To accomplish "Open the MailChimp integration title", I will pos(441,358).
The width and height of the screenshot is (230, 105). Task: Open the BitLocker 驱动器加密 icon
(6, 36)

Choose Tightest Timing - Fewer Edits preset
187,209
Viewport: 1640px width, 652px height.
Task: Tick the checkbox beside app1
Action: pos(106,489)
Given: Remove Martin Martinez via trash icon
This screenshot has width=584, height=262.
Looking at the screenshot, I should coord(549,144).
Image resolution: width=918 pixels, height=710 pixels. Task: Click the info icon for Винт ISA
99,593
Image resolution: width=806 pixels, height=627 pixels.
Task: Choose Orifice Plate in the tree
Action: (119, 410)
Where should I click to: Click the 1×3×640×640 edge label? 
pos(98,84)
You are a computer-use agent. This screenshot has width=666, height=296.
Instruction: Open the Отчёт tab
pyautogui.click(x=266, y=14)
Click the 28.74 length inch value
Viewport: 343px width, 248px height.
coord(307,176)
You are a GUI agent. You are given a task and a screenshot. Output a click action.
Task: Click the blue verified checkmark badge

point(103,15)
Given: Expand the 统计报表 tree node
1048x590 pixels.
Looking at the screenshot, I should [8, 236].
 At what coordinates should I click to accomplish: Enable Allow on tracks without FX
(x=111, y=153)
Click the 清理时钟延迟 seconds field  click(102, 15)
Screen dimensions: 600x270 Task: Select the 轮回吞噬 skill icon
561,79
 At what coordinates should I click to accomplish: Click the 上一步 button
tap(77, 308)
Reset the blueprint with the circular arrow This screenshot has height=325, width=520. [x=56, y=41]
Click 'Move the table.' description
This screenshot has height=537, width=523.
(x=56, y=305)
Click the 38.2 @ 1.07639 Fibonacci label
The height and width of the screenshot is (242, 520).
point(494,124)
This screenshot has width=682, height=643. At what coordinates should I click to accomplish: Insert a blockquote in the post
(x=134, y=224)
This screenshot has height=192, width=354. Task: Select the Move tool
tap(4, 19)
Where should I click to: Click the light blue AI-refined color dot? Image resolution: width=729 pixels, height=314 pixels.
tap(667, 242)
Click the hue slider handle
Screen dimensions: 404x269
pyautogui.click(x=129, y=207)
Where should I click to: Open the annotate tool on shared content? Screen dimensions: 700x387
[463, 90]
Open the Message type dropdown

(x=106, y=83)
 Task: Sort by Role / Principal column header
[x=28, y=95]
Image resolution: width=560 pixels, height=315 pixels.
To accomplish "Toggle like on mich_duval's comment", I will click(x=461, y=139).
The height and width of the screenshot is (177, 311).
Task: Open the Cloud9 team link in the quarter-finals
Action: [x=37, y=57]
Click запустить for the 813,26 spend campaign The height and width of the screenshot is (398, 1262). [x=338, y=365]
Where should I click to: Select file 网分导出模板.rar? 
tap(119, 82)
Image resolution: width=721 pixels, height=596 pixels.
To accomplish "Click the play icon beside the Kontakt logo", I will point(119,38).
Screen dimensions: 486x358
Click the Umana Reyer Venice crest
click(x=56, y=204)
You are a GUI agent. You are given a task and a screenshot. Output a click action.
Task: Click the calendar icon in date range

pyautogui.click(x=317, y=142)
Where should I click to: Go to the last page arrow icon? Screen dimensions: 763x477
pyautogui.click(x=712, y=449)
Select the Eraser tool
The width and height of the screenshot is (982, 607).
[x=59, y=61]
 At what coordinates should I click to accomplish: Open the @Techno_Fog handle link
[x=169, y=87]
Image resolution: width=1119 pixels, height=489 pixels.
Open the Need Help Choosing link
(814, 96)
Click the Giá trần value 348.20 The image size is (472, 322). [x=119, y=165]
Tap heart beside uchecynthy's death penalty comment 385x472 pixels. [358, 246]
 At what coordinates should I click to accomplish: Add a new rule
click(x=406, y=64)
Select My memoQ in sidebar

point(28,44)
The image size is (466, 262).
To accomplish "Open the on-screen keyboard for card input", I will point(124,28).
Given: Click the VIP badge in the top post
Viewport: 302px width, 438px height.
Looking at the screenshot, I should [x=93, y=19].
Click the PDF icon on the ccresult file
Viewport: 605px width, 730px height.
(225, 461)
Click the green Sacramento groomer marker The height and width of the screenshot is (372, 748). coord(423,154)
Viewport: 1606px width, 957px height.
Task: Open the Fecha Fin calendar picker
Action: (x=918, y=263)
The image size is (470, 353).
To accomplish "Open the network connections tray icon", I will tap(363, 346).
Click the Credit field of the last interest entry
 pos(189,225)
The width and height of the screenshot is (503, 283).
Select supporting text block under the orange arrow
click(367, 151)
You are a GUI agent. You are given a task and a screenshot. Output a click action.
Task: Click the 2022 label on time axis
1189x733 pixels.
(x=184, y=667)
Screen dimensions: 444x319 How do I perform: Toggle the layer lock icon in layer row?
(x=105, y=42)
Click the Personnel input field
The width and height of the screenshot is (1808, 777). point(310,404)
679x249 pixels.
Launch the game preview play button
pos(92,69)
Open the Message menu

Exercise objective:
Return every line of the material above exactly.

Result for this exercise:
To accomplish "Open the MailChimp integration title", I will pos(441,358).
The width and height of the screenshot is (230, 105). Task: Open the BitLocker 驱动器加密 icon
(6, 36)

Choose Tightest Timing - Fewer Edits preset
187,209
Viewport: 1640px width, 652px height.
Task: Tick the checkbox beside app1
Action: pos(106,489)
Given: Remove Martin Martinez via trash icon
This screenshot has width=584, height=262.
Looking at the screenshot, I should coord(549,144).
Image resolution: width=918 pixels, height=710 pixels. Task: Click the info icon for Винт ISA
99,593
Image resolution: width=806 pixels, height=627 pixels.
Task: Choose Orifice Plate in the tree
Action: (119, 410)
Where should I click to: Click the 1×3×640×640 edge label? 
pos(98,84)
You are a computer-use agent. This screenshot has width=666, height=296.
Instruction: Open the Отчёт tab
pyautogui.click(x=266, y=14)
Click the 28.74 length inch value
Viewport: 343px width, 248px height.
coord(307,176)
You are a GUI agent. You are given a task and a screenshot. Output a click action.
Task: Click the blue verified checkmark badge

point(103,15)
Given: Expand the 统计报表 tree node
1048x590 pixels.
Looking at the screenshot, I should [8, 236].
 At what coordinates should I click to accomplish: Enable Allow on tracks without FX
(x=111, y=153)
Click the 清理时钟延迟 seconds field  click(102, 15)
Screen dimensions: 600x270 Task: Select the 轮回吞噬 skill icon
561,79
 At what coordinates should I click to accomplish: Click the 上一步 button
tap(77, 308)
Reset the blueprint with the circular arrow This screenshot has height=325, width=520. [x=56, y=41]
Click 'Move the table.' description
This screenshot has height=537, width=523.
(x=56, y=305)
Click the 38.2 @ 1.07639 Fibonacci label
The height and width of the screenshot is (242, 520).
point(494,124)
This screenshot has width=682, height=643. At what coordinates should I click to accomplish: Insert a blockquote in the post
(x=134, y=224)
This screenshot has height=192, width=354. Task: Select the Move tool
tap(4, 19)
Where should I click to: Click the light blue AI-refined color dot? Image resolution: width=729 pixels, height=314 pixels.
tap(667, 242)
Click the hue slider handle
Screen dimensions: 404x269
pyautogui.click(x=129, y=207)
Where should I click to: Open the annotate tool on shared content? Screen dimensions: 700x387
[463, 90]
Open the Message type dropdown

(x=106, y=83)
 Task: Sort by Role / Principal column header
[x=28, y=95]
Image resolution: width=560 pixels, height=315 pixels.
To accomplish "Toggle like on mich_duval's comment", I will click(x=461, y=139).
The height and width of the screenshot is (177, 311).
Task: Open the Cloud9 team link in the quarter-finals
Action: [x=37, y=57]
Click запустить for the 813,26 spend campaign The height and width of the screenshot is (398, 1262). [x=338, y=365]
Where should I click to: Select file 网分导出模板.rar? 
tap(119, 82)
Image resolution: width=721 pixels, height=596 pixels.
To accomplish "Click the play icon beside the Kontakt logo", I will point(119,38).
Screen dimensions: 486x358
Click the Umana Reyer Venice crest
click(x=56, y=204)
You are a GUI agent. You are given a task and a screenshot. Output a click action.
Task: Click the calendar icon in date range

pyautogui.click(x=317, y=142)
Where should I click to: Go to the last page arrow icon? Screen dimensions: 763x477
pyautogui.click(x=712, y=449)
Select the Eraser tool
The width and height of the screenshot is (982, 607).
[x=59, y=61]
 At what coordinates should I click to accomplish: Open the @Techno_Fog handle link
[x=169, y=87]
Image resolution: width=1119 pixels, height=489 pixels.
Open the Need Help Choosing link
(814, 96)
Click the Giá trần value 348.20 The image size is (472, 322). [x=119, y=165]
Tap heart beside uchecynthy's death penalty comment 385x472 pixels. [358, 246]
 At what coordinates should I click to accomplish: Add a new rule
click(x=406, y=64)
Select My memoQ in sidebar

point(28,44)
The image size is (466, 262).
To accomplish "Open the on-screen keyboard for card input", I will point(124,28).
Given: Click the VIP badge in the top post
Viewport: 302px width, 438px height.
Looking at the screenshot, I should [x=93, y=19].
Click the PDF icon on the ccresult file
Viewport: 605px width, 730px height.
(225, 461)
Click the green Sacramento groomer marker The height and width of the screenshot is (372, 748). coord(423,154)
Viewport: 1606px width, 957px height.
Task: Open the Fecha Fin calendar picker
Action: (x=918, y=263)
The image size is (470, 353).
To accomplish "Open the network connections tray icon", I will tap(363, 346).
Click the Credit field of the last interest entry
 pos(189,225)
The width and height of the screenshot is (503, 283).
Select supporting text block under the orange arrow
click(367, 151)
You are a GUI agent. You are given a task and a screenshot. Output a click action.
Task: Click the 2022 label on time axis
1189x733 pixels.
(x=184, y=667)
Screen dimensions: 444x319 How do I perform: Toggle the layer lock icon in layer row?
(x=105, y=42)
Click the Personnel input field
The width and height of the screenshot is (1808, 777). point(310,404)
679x249 pixels.
Launch the game preview play button
pos(92,69)
Open the Message menu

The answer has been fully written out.